The value of fake currency in circulation at any given time is Rs 400 crore, and 250 in every million notes are fake, according to this 2015 joint study by the Indian Statistical Institute and National Investigation Agency analysing fake-currency trends, especially those originating across India’s borders.

The study estimated that fake currency worth Rs 70 crore enters circulation every year, with agencies only being able to intercept one-third of it, The Times of India reported in May 2016. The detection of fake currency is carried out primarily by commercial banks, but such reporting is irregular: Only three banks – Axis, HDFC and ICICI – report about 80 percent of fake currency detected.

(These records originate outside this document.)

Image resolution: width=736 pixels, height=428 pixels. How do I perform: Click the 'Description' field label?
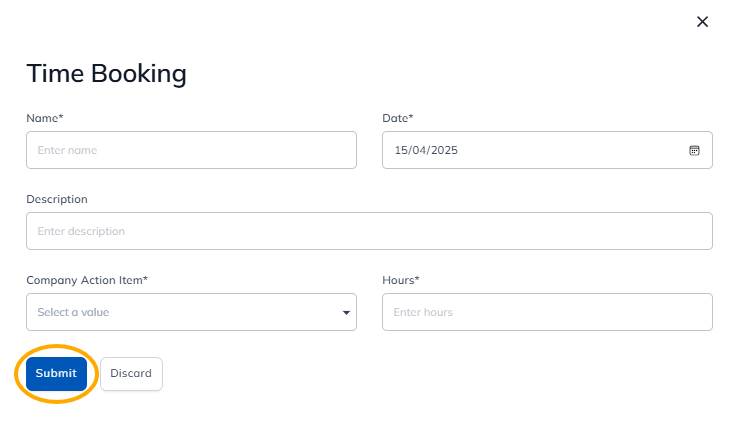pyautogui.click(x=57, y=199)
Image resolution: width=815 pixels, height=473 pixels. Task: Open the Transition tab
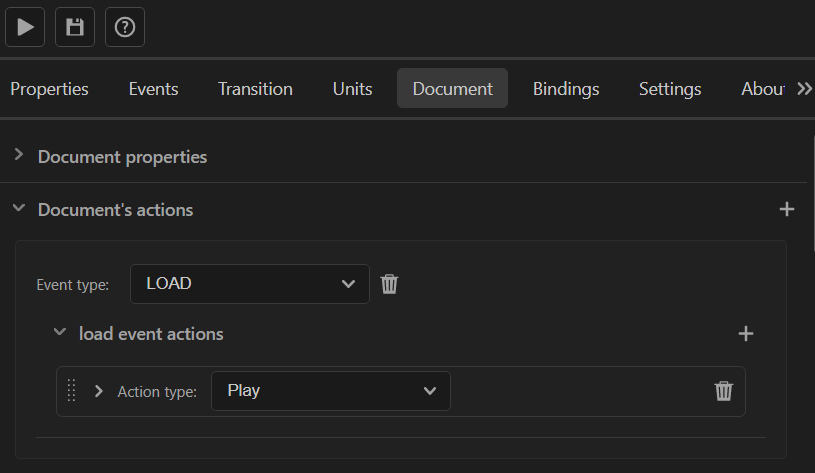point(255,89)
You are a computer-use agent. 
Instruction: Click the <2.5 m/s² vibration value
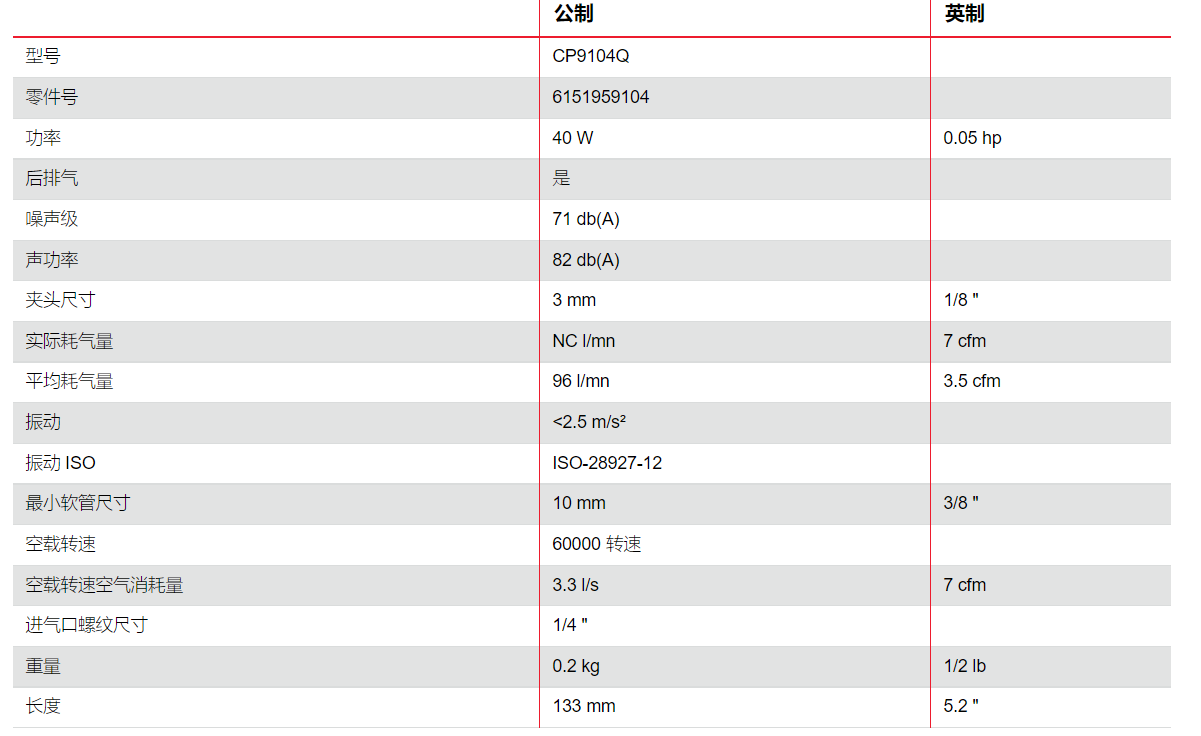pyautogui.click(x=589, y=422)
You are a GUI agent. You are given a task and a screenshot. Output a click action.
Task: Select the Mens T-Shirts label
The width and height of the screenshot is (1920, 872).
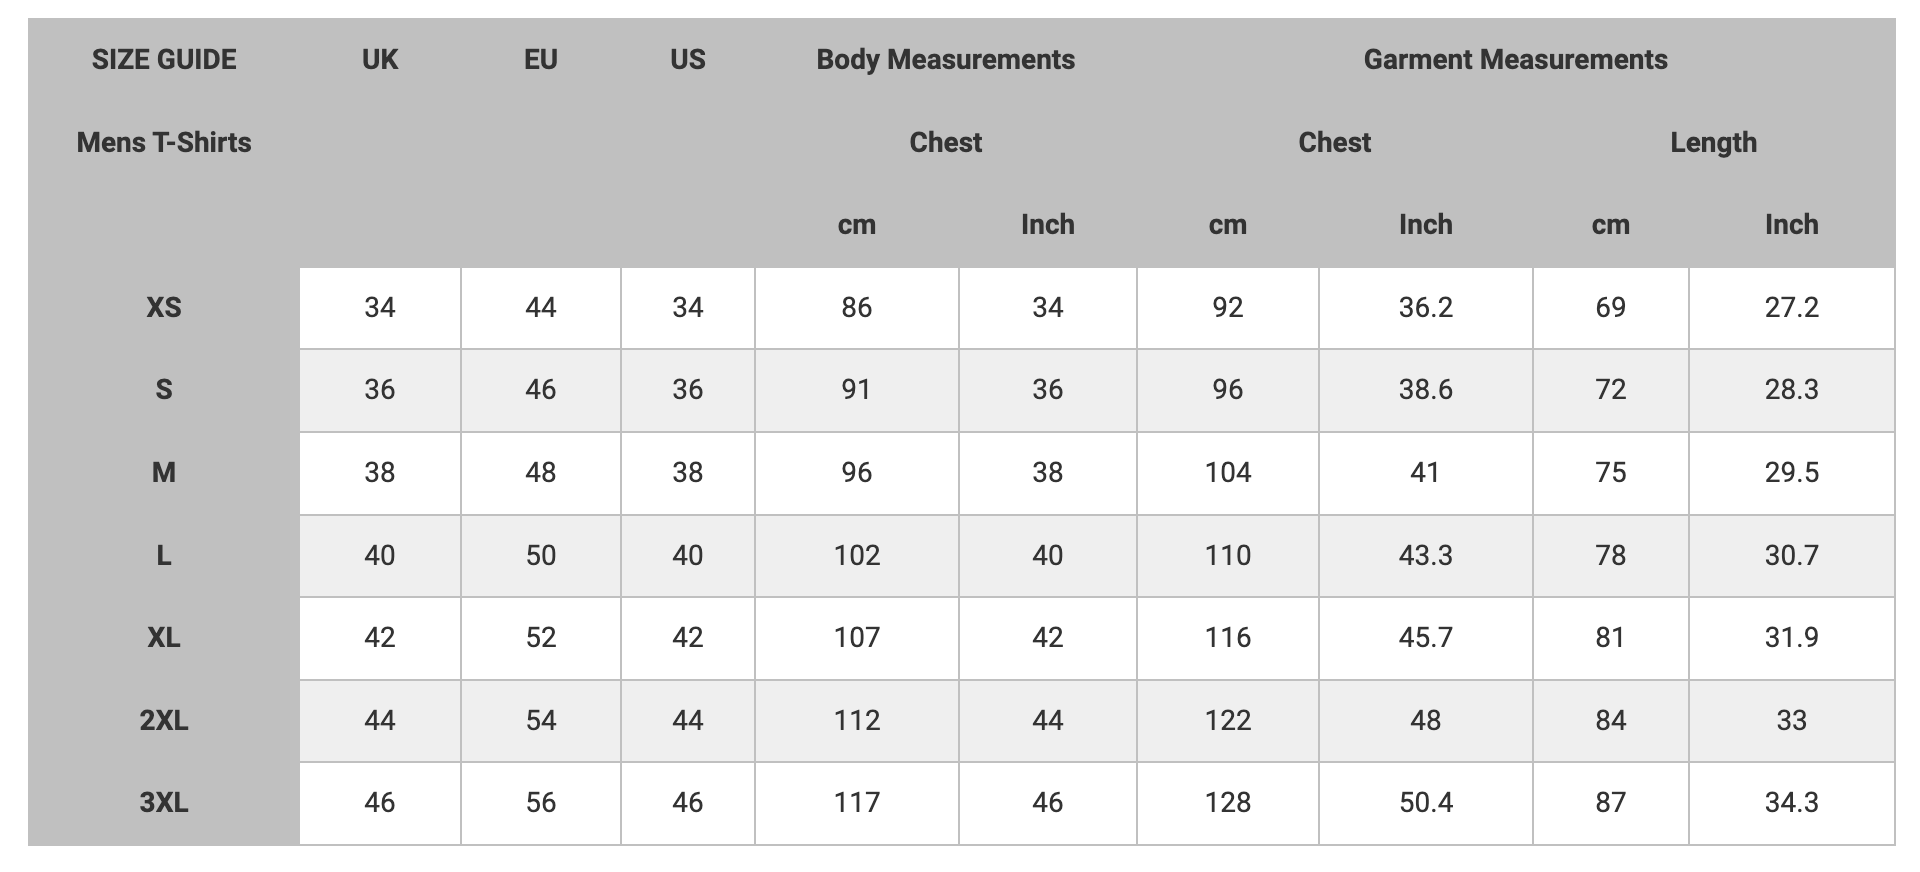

Cash Component of Black Economy Ranges From 3-7 Percent

In 2012, the then Finance Minister of India Pranab Mukherjee wrote a white paper on black money in India, which revealed that the cash component of undisclosed incomes ranged from 3.7 percent to 7.4 percent, based on searches conducted by the Central Board of Direct Taxation.

For instance, in financial year 2011-12, of undisclosed admitted income of Rs 9,289 crore, no more than Rs 499 crore (5.4 percent) was found in cash, according to the white paper.

On 17 November 2016, Sitaram Yechury, General Secretary, Communist Party of India (Marxist), tweeted:

Yechury’s claim was based on a Hindustan Times analysis of data from tax raids for the financial year 2012-13 onwards. Cash recovered was less than 6 percent of the undisclosed income seized from tax evaders, said the newspaper.

Data from income-tax investigation between 1 April and 31 October 2016, revealed that black-money holders accepted having Rs 7,700 crore worth of unaccounted assets; of this, Rs 408 crore, or 5 percent, was cash. The rest was invested in business, stocks, real estate and benami bank accounts, the data showed.

In 2015-16, a year that reported the largest detection of black-money, 6 percent was cash.

“While, in the public eye, piles of cash are synonymous with corruption, we should be careful about distinguishing between the three components of black economy. The first is the underlying source of corruption. An example of this would be the high stamp duties on real estate transactions that lead to payments in cash. The second is the methods adopted for storing unaccounted wealth. An example of this would be holding assets in gold. The third element is the method through which transactions are effected. This could involve cash,” Vijay Kelkar and Ajay Shah wrote in the Mint. “The black economy involves all three elements. Targeting unaccounted cash on one particular day is only a small part of the story.”